If it is euphemism you are after, try this; also courtesy of Phil Jones: "My colleagues and I accept that some of the published e-mails do not read well," which is rather like Chamberlain saying that Hitler's invasion of Czechoslovakia was a tad inconvenient.

Dozens of apple carts have been upset, among these, one groaning under the weight of the UN fruit stand. For if the content of these e-mails is not false - and no evidence has been offered to suggest the contrary - the famed Intergovernmental Panel on Climate Change (IPPC) Report of 2007, which took on board research carried out by the CRU, should be seriously concerned for being led astray by meretricious data from what has been described as 'the largest archive of global temperature data in the world'. But of course it won't be. The IPPC is, as Lady Macbeth pointed out to her murdering husband, "in it too deep".

No qualms from the CRU heads' department have been noticed. Its reaction to the contents of the hacked data was what mine would be to an invitation to shake hands with a frenzied Rottweiler: reluctance to the point of refusal. In my case I suggest, members of the jury, that my aversion is perfectly normal; Jones's reservations, the CRU's dissimulation, the circumlocutions of the mainstream media (place the BBC at the top of the list) verge on the criminal; in fact, a public inquiry has been set up.

This scandal burst like an over-suppurated wound just before Obama indicated he would join 160 other leaders and make the trip to Copenhagen next week. Follow Copenhagen carefully. Trillions of dollars are at stake and a let's-cool-a-planet-that-needs-no-cooling industry in which I understand the chad-scarred Al Gore has a personal interest, is waiting to pocket the money. Talk of Al Gore, how ironic that his book, The Inconvenient Truth has been overtaken by so many convenient lies.

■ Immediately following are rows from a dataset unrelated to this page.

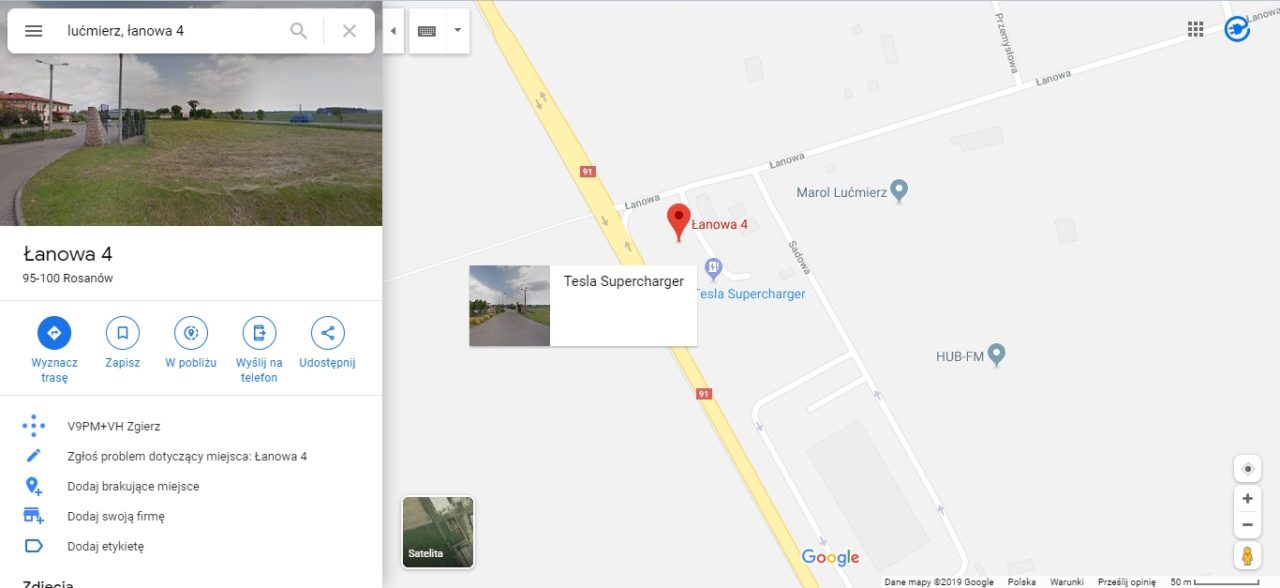Open the Google apps grid
The height and width of the screenshot is (588, 1280).
(x=1195, y=29)
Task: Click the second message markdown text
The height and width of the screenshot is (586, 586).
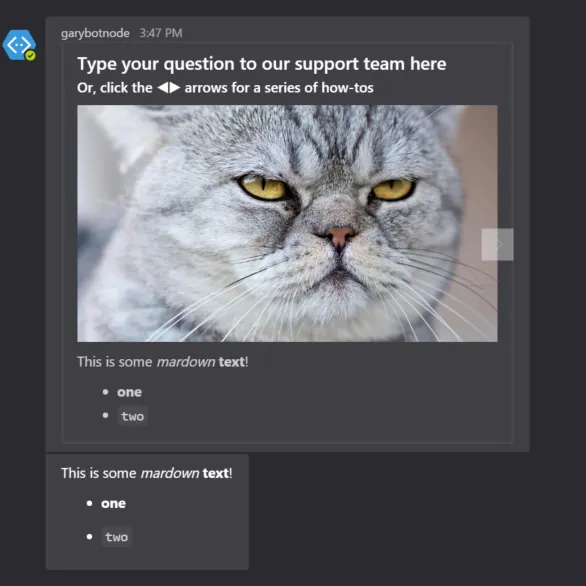Action: coord(147,473)
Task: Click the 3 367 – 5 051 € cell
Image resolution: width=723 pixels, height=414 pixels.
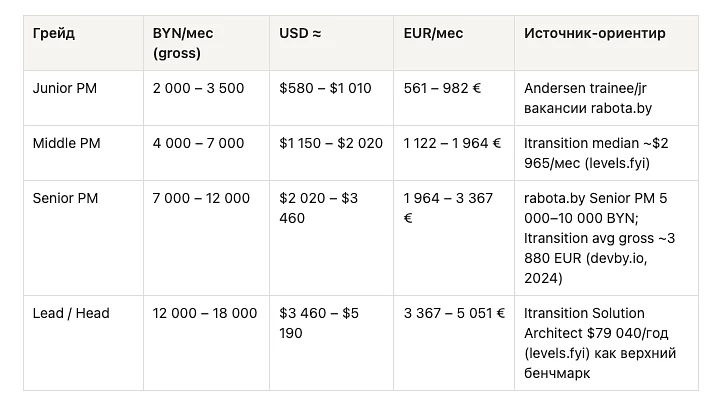Action: point(454,313)
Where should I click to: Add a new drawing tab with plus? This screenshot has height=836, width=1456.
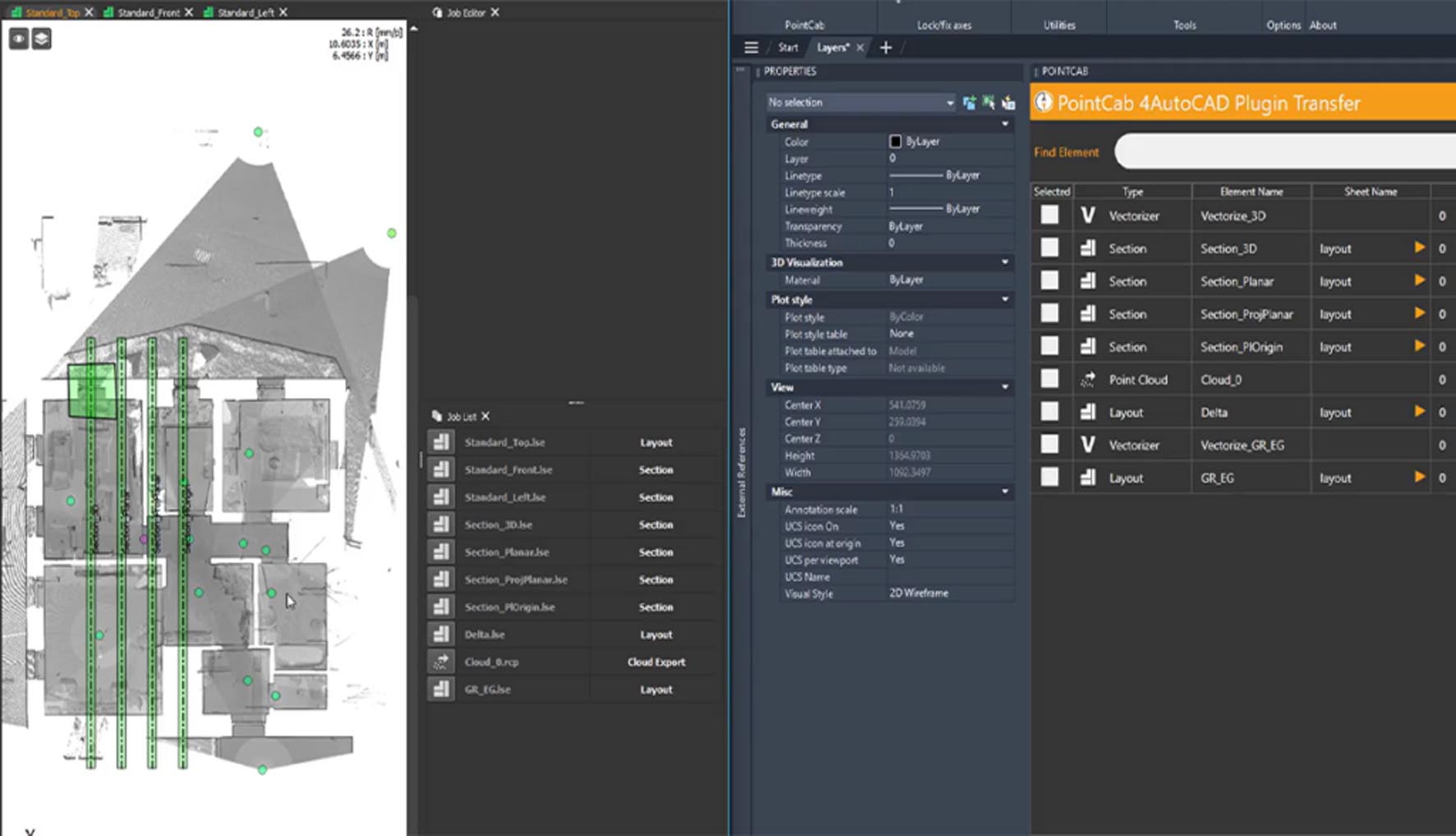[886, 48]
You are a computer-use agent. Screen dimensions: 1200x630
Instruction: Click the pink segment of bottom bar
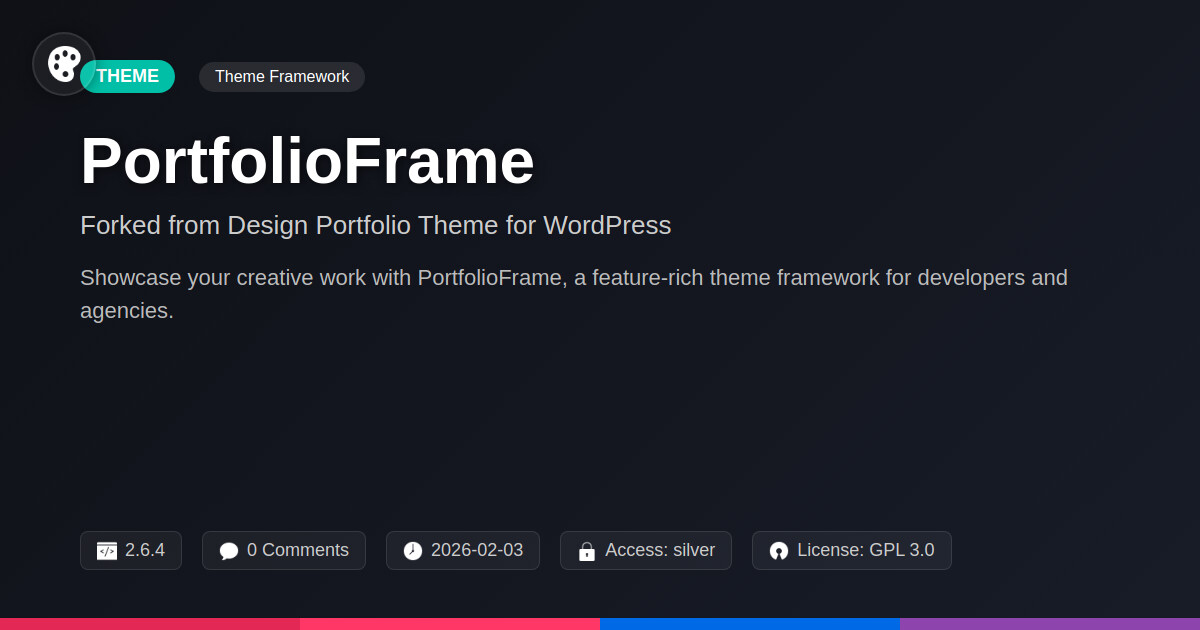tap(450, 624)
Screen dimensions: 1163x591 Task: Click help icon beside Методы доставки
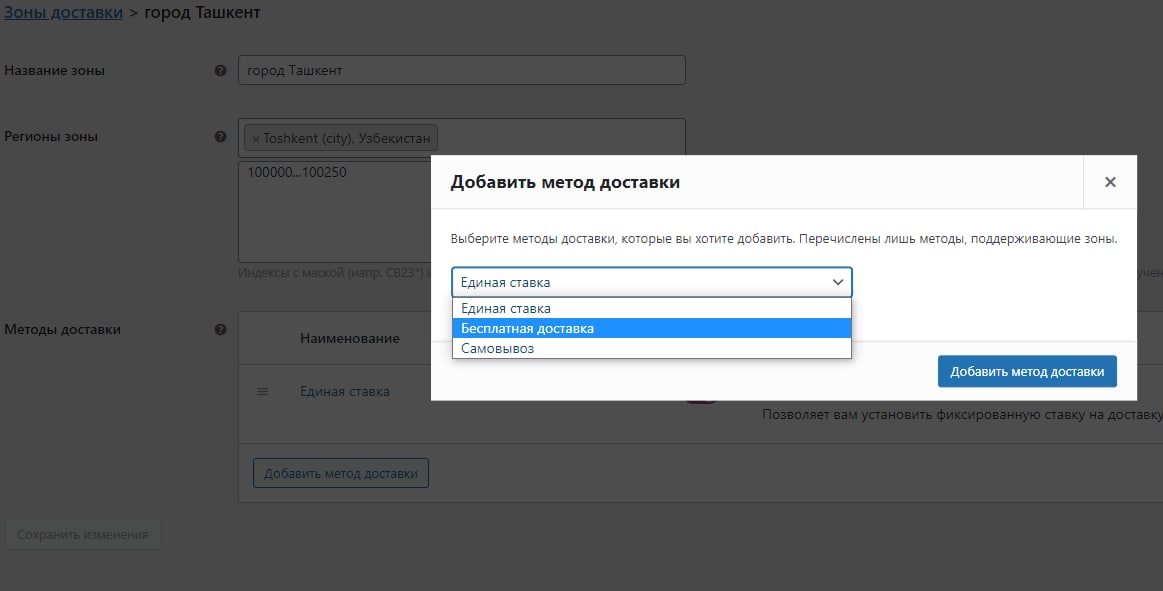[x=220, y=329]
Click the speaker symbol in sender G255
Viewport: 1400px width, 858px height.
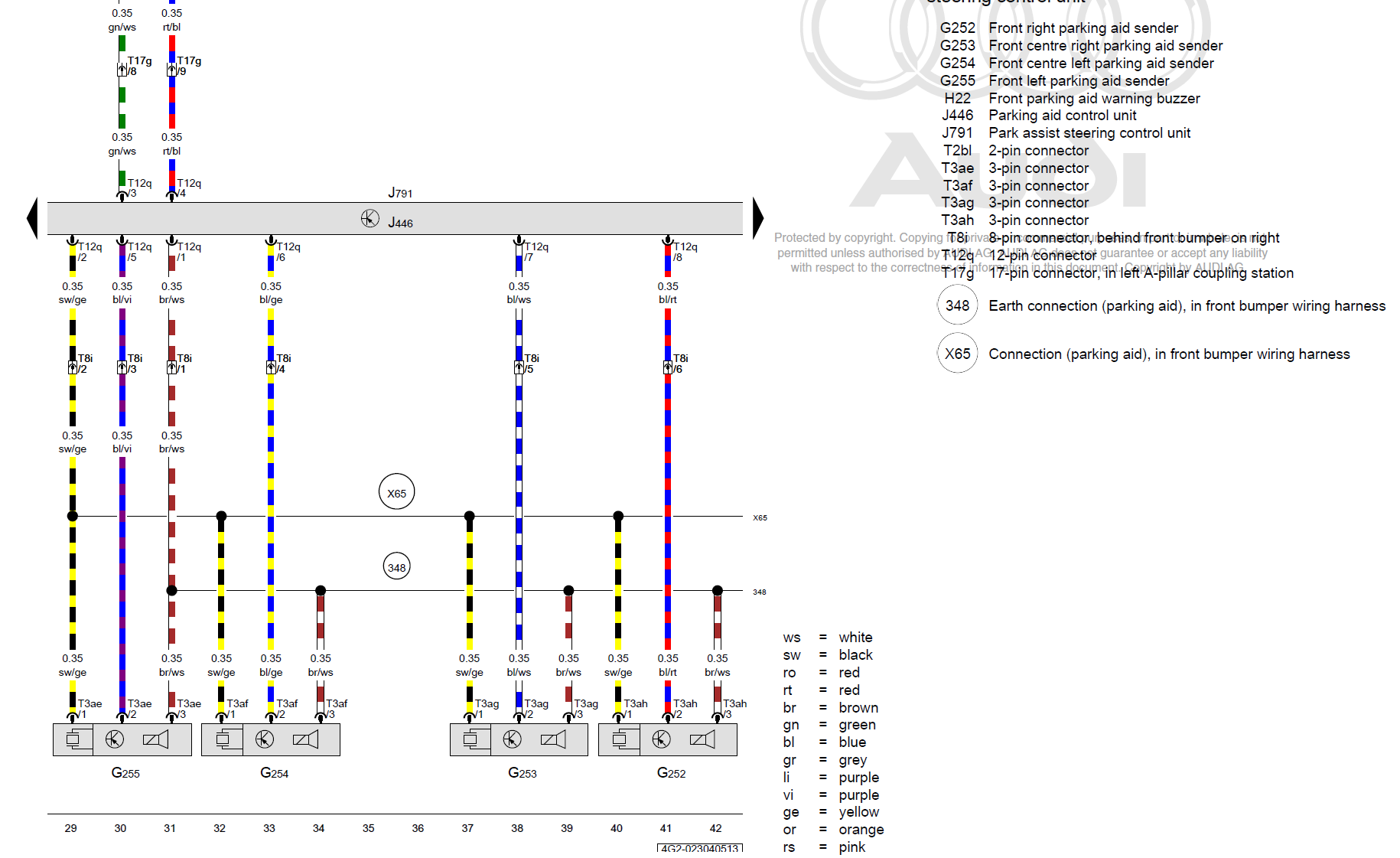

I trust our Prime Minister has been kept au courant. Malta has enough financial problems without adding a massive GW bill to them. GW sceptics have been challenging the GW consensus for decades. Many in the highest echelons of science (on GW) are now being asked to answer the no-nonsense accusation that they are nothing but fraudsters.

The idea was good

The residents who forced their local council to withdraw its project for an underground car park beneath the picturesque and popular square at Balluta Bay should not assume they had the best of the argument. The local council won that but its choice of site angered too many people.

In Malta we have two options when it comes to structures; to build upwards and attract the ire of those irked by 10-storey buildings, or to go underground. The decision of St Julian's council to dig a deep hole into which cars can burrow was manifestly correct.

So correct that I suggest we should all be thinking underground car parks in towns where roads are overwhelmed by the sheer volume of vehicles they currently carry. Think another 30,000 cars - a mild estimate - by 2020. We need to dig deep into the bowels of the earth so that (a) residents can park in their streets and (b) roads generally will have fewer cars parked on them.

The next step in the modernisation of Malta's infrastructure development is an underground system of rail traffic criss-crossing the island at various levels.

The virtues of such a transport system ought to be self-evident. By disgorging passengers in Malta's town centres and village squares, more of these can become traffic free; pollution from car emissions will be drastically diminished; inter-urban and suburban communications will be swift and clean. And so on.

If I recall, this idea has already been mooted by Angelo Xuereb. It has the virtue of providing the construction industry with work for the next 20 years; we can call on the EU to provide funds-for-tunnels; and the project will create thousands of jobs - to excavate millions of tons of rock, slap tiles at stations, install lighting systems, ditto escalators, set up retail outlets et many other ceterae.

So, yes; the St Julian's council did not get the square at Balluta Bay but it has highlighted an urgent need for new approaches to a traffic problem that will get far, far worse unless we get cracking with those excavators.